Ben Arfa est "un joueur de match"

En début de saison, HBA avait pourtant la confiance d'Emery qui lui reprochait "seulement" quelques kilos superflus. Mais rien de plus. Titulaire lors du Trophée des Champions, puis lors de la 1re journée, il était entré en jeu lors des 2e et 3e journées, avant d'être de nouveau dans le onze de départ contre Saint-Etienne. Ben Arfa n'avait pas été le plus mauvais sur le terrain, mais depuis, il a totalement disparu des radars.

L'attaquant parisien Hatem Ben Arfa suit le match PSG-Arsenal depuis les tribunes du Parc des Princes, le 13 septembre 2016

L'attaquant parisien Hatem Ben Arfa suit le match PSG-Arsenal depuis les tribunes du Parc des Princes, le 13 septembre 2016.

© / afp.com/FRANCK FIFE

L'ancien coach de Séville, qui a remporté trois fois de suite l'Europa League, accorde beaucoup d'importance au travail effectué à l'entraînement et c'est sur cette base qu'il sélectionne ceux qui joueront.
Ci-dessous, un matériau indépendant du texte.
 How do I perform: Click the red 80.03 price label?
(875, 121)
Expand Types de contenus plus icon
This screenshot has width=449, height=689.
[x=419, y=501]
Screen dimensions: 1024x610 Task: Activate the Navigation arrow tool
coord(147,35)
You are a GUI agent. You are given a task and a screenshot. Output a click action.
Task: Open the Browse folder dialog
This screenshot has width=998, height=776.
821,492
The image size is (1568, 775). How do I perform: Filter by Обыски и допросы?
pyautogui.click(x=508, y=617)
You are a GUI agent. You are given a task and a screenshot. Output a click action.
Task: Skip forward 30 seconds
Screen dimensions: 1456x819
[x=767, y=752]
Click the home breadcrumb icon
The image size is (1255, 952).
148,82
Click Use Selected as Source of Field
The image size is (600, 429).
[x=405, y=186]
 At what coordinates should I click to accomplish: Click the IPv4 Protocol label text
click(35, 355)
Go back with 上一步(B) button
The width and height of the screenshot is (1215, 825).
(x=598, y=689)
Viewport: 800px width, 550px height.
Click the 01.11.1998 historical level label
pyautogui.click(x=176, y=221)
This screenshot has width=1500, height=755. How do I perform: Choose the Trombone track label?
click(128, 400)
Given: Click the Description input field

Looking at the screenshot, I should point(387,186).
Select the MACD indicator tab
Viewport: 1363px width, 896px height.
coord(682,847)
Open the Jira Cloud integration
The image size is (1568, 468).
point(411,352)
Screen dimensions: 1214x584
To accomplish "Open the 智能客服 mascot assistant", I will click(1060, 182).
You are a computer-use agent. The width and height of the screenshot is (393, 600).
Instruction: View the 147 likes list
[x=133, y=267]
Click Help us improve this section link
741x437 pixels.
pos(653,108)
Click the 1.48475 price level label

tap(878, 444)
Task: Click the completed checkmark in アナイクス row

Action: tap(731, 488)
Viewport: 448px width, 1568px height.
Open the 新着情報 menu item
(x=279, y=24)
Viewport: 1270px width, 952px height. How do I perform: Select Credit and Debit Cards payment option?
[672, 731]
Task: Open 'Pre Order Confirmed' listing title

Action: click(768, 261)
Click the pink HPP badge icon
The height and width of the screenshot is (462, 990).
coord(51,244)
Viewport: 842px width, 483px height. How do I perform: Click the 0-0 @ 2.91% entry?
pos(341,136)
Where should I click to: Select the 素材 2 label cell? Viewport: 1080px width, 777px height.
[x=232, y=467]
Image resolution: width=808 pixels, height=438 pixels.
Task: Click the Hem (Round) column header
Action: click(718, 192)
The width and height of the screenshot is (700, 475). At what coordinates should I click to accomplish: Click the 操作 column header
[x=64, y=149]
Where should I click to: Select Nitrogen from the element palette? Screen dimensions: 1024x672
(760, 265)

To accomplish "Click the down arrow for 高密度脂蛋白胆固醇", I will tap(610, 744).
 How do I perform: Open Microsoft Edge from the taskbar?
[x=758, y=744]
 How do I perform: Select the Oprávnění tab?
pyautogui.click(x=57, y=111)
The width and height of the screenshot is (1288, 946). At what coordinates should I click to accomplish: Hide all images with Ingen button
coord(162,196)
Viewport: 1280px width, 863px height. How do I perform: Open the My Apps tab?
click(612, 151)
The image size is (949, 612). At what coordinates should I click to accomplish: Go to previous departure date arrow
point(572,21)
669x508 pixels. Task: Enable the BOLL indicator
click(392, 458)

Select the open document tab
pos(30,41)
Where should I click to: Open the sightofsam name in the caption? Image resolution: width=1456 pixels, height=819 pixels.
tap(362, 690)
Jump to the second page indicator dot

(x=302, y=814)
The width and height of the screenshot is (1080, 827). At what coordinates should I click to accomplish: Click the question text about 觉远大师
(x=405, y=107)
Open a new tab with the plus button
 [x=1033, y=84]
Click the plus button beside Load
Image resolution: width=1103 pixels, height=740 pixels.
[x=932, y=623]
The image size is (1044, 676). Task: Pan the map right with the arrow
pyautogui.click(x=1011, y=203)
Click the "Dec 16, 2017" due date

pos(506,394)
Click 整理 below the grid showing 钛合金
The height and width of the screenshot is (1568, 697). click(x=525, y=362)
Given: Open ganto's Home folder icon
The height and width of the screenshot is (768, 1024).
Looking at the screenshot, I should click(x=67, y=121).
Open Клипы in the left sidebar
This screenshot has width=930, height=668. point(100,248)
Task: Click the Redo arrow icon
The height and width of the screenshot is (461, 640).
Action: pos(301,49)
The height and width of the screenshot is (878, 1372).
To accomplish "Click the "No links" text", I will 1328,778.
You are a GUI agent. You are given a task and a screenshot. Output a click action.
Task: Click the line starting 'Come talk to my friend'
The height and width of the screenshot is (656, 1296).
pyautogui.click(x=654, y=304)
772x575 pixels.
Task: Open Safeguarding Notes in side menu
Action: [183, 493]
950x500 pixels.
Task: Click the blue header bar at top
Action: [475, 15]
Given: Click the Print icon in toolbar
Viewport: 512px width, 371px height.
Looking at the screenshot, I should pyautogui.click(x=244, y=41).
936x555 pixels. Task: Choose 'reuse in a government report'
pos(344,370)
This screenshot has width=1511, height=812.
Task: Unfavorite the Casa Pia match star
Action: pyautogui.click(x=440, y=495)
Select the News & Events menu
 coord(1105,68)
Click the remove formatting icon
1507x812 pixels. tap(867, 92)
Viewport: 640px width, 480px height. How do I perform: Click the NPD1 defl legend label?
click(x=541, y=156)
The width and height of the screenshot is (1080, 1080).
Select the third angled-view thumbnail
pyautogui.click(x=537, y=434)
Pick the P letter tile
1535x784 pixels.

Or, Ben Arfa est "un joueur de match" qu'on "voit moins" à l'entraînement, selon son coéquipier belge Thomas Meunier.

Tête de Turc?

En d'autres temps, le joueur aurait pris la mouche immédiatement. Il y a quelques années, il avait retourné le bureau de Jean-Claude Dassier, alors président de l'OM, pour moins que ça. Mais là, pas un mot, pas une réaction. Ben Arfa attend, même si son entourage fait état d'un début d'agacement. Le joueur ne se sentirait pas aimé et commencerait à ne plus supporter ce statut de tête de Turc puisqu'il est parfois montré du doigt devant ses coéquipiers. Il sait aussi qu'il n'est pas le choix de recrutement de l'entraîneur actuel mais du président Al-Khelaïfi. Pour l'instant, celui-ci se range derrière l'avis du coach et fait mine de temporiser. Pour lui trouver une porte de sortie au mercato?